● **What you are asked to do**:
In the post below about the collapse of the welfare state, what name does Walter Russell Mead use for the welfare state?

╭─ Excerpted text

Monday, January 30, 2012

Slow Motion Collapse of the Welfare State from the US to the EU

Walter Russell Mead has written an important essay on the collapse of the welfare state, which he refers to as "the blue model." It is worth reading in its entirety at the link after the excerpts below:
The blue model is breaking down so fast and so far that not even its supporters can ignore the disintegration and disaster it now presages. Liberal Democrats in states like Rhode Island and cities like Chicago are cutting pensions and benefits and laying off workers out of financial necessity rather than ideological zeal. The blue model can no longer pay its bills, and not even its friends can keep it alive.

...Demographic change is accelerating the crisis of the blue social model, as retirement and other social benefits come under increasing pressure. Social Security and Medicare are covering a steadily growing percentage of the population. Younger workers no longer believe these systems will be in place for their old age. They are at least partly right. Without major change, the current Medicare system cannot last. Beyond that, a general crisis of the pension system threatens to reduce the income of older people even as government is less able to take up the slack. Defined benefit retirement programs have largely disappeared in the private sector; state and municipal pensions threaten to bankrupt some cities and states, and they are forcing officials in others to choose between drastic service cuts and breaking pension commitments to retirees. _Walter Russell Mead American Interest
The welfare state contained the seeds of its own death, just as the Russian Soviet system did. As humans give up more and more of their autonomy to an ever-bloating bureaucratic system, more and more of the internal systems which made them human begin to decay and become vestigial. Eventually most citizens are unable to grow out of the dependency stage of childhood. Birth rates collapse along with family stability. The very future of the society fades away with the declining competence and courage of its citizens.

╰─
╭─ Material provided

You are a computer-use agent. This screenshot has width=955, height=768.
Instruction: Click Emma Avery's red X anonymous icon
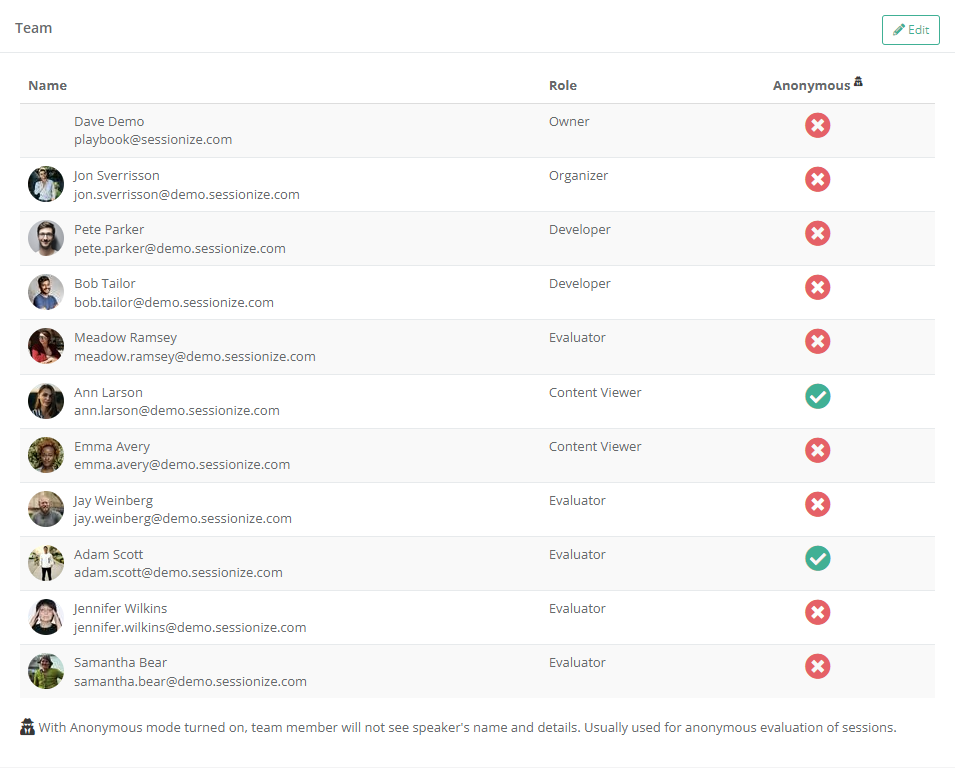click(817, 450)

╰─

● **Exercise output**:
He calls it "the blue model."